**Document segment**
════════════════════
Performance Testing: Loads, Stress, and Soak

Contributor
Apr 28
5 min read

"Is our system fast enough?" is a fuzzy question. "Can it handle 1000 concurrent users?" is a clearer one. "Will it survive a 10x spike?" is another. "Does it stay healthy over 48 hours?" is yet another. Each is a different test, with a different setup, finding different problems.

This guide is the practical view of the main performance test types and when to use each.

The Three Main Types

Load testing: How does the system behave under expected load? Verifies that normal traffic produces acceptable response times.

Stress testing: What happens when the system is pushed beyond expected load? Reveals breaking points and behavior under overload.

Soak testing: Does the system remain stable over long periods? Surfaces memory leaks, resource exhaustion, and slow-accumulating problems.

There are others (spike, scalability, capacity) but these three cover most needs.

Load Testing

The most common performance test. Run the system at expected production load and measure:

Response times (p50, p95, p99)
Error rates
Throughput (requests per second)
Resource utilization (CPU, memory, network)

A working load test:

Models realistic traffic patterns (not just one endpoint hit repeatedly)
Includes realistic data (not all the same record)
Includes realistic user behavior (think time between requests)
════════════════════
**Records provided**
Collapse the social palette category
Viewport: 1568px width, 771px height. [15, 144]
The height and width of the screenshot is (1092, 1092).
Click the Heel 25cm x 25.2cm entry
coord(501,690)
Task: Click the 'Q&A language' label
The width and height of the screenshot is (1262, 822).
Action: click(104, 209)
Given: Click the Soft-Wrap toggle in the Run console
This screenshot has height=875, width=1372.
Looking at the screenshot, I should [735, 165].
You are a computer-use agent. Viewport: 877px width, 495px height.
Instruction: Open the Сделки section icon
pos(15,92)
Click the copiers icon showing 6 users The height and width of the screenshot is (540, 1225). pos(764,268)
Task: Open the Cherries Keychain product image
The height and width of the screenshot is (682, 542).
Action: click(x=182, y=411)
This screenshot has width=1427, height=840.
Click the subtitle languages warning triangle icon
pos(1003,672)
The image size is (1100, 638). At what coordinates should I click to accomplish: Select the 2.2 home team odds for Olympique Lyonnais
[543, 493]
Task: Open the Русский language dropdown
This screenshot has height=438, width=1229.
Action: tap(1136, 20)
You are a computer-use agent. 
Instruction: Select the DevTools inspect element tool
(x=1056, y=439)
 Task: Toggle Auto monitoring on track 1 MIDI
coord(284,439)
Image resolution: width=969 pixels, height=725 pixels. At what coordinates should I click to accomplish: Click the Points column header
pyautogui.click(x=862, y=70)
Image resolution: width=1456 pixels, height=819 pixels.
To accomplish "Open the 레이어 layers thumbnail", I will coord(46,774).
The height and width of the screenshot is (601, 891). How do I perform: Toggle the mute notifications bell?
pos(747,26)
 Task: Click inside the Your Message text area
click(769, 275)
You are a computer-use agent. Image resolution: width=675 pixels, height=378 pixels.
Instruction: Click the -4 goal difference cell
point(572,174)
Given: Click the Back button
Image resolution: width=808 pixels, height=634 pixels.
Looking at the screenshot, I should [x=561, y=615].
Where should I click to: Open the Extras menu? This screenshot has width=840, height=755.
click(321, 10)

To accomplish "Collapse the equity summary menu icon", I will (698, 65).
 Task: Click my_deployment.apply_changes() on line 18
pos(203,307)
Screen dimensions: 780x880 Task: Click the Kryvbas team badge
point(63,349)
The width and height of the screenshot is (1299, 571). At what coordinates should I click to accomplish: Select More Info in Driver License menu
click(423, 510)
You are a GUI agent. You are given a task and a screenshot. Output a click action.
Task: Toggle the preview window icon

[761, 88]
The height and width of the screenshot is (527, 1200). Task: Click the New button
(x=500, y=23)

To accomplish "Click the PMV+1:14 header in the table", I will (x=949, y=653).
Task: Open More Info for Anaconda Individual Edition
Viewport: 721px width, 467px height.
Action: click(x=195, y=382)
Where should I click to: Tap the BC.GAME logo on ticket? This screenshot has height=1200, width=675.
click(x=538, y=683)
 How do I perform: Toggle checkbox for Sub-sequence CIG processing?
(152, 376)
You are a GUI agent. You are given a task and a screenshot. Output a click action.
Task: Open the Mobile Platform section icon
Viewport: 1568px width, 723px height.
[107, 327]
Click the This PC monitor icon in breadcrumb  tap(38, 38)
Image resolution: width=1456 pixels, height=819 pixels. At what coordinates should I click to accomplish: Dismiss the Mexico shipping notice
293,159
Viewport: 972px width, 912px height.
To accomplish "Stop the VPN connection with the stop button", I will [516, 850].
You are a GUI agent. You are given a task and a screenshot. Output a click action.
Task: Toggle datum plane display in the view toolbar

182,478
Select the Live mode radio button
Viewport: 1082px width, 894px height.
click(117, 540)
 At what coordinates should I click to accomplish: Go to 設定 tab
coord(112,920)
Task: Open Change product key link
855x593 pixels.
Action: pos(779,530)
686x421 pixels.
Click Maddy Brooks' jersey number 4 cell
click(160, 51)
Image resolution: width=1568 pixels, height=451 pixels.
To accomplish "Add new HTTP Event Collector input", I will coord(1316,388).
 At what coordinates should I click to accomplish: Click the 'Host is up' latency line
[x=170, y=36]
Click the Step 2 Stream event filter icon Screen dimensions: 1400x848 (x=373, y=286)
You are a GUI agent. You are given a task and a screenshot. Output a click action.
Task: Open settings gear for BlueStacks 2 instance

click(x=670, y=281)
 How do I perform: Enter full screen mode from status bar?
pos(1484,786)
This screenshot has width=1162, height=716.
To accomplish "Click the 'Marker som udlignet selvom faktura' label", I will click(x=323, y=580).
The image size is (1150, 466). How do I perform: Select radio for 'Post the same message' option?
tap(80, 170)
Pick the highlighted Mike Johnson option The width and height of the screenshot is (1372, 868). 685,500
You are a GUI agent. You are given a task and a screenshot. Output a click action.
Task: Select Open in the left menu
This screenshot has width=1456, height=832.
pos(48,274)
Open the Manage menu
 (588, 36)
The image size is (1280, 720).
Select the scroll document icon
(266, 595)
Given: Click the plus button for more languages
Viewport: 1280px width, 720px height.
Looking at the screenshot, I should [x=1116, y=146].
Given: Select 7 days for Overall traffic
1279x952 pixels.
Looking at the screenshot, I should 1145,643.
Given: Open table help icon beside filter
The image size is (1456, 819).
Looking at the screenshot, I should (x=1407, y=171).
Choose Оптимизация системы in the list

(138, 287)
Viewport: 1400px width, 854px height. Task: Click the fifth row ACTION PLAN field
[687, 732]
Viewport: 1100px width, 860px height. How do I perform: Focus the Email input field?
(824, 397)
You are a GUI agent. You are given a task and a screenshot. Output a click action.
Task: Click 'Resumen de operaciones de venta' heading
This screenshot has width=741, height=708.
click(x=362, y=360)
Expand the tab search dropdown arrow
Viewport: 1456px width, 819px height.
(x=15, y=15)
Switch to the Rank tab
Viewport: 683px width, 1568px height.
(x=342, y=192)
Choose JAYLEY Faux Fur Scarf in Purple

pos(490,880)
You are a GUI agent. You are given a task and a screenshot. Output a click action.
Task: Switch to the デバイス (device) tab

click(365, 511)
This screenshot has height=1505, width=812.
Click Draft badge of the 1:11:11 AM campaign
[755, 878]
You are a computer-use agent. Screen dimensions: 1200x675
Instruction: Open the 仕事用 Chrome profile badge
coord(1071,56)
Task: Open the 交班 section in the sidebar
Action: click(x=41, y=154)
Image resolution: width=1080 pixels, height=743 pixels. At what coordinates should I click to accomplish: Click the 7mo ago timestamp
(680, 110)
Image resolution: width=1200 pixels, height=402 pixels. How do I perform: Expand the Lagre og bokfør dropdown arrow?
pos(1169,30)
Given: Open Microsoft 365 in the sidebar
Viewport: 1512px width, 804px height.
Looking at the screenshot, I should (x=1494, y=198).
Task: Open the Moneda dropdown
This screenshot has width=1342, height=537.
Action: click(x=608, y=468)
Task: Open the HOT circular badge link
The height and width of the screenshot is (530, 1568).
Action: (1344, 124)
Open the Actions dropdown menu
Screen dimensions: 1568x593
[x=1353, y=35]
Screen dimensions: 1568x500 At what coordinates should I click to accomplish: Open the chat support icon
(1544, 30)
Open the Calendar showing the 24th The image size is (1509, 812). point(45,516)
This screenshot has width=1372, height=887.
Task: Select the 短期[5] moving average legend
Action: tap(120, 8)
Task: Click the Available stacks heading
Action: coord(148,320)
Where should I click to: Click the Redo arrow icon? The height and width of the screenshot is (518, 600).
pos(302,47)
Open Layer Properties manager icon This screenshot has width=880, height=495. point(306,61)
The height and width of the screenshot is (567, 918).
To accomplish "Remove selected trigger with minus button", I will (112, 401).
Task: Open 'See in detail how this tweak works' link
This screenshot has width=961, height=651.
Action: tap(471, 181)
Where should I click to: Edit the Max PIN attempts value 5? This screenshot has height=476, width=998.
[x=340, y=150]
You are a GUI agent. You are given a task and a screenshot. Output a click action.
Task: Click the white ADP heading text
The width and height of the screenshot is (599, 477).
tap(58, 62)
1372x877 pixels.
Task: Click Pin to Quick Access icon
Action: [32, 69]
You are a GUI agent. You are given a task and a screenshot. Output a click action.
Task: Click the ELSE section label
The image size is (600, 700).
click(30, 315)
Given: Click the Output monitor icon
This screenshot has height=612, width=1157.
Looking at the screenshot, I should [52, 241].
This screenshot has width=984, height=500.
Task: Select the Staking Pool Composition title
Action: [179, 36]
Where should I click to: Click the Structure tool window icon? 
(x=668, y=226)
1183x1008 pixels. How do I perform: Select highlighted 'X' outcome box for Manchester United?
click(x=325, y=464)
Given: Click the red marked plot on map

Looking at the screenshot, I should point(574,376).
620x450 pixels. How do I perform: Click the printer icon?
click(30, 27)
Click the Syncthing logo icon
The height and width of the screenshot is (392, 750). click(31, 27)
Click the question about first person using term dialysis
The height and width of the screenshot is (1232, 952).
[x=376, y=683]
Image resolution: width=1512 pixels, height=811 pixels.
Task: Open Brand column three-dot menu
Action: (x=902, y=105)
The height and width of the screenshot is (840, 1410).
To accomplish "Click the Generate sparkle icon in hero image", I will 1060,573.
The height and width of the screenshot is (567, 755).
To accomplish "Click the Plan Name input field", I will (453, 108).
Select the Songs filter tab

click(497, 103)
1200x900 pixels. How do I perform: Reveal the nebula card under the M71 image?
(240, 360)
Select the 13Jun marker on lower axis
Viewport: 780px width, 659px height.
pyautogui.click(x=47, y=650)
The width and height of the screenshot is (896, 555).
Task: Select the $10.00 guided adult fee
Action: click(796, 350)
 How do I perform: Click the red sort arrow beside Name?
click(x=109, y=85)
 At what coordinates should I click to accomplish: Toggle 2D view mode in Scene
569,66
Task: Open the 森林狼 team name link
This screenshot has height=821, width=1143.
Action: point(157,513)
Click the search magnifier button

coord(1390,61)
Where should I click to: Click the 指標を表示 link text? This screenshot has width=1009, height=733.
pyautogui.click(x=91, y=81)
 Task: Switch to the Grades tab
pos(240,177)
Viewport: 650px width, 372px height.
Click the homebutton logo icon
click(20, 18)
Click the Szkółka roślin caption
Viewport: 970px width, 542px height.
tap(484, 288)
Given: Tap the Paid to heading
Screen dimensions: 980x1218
════════════════════
**Stated exercise A**
Return the part of the performance testing guide from "Load testing: How" up to and including "(p50, p95, p99)", copied exactly.
**Stated exercise B**
List each thing the performance testing guide says to measure when running a load test.
The records are separate material, unrelated to the performance testing guide.

**Task solution A**
Load testing: How does the system behave under expected load? Verifies that normal traffic produces acceptable response times.

Stress testing: What happens when the system is pushed beyond expected load? Reveals breaking points and behavior under overload.

Soak testing: Does the system remain stable over long periods? Surfaces memory leaks, resource exhaustion, and slow-accumulating problems.

There are others (spike, scalability, capacity) but these three cover most needs.

Load Testing

The most common performance test. Run the system at expected production load and measure:

Response times (p50, p95, p99)

**Task solution B**
- Response times (p50, p95, p99)
- Error rates
- Throughput (requests per second)
- Resource utilization (CPU, memory, network)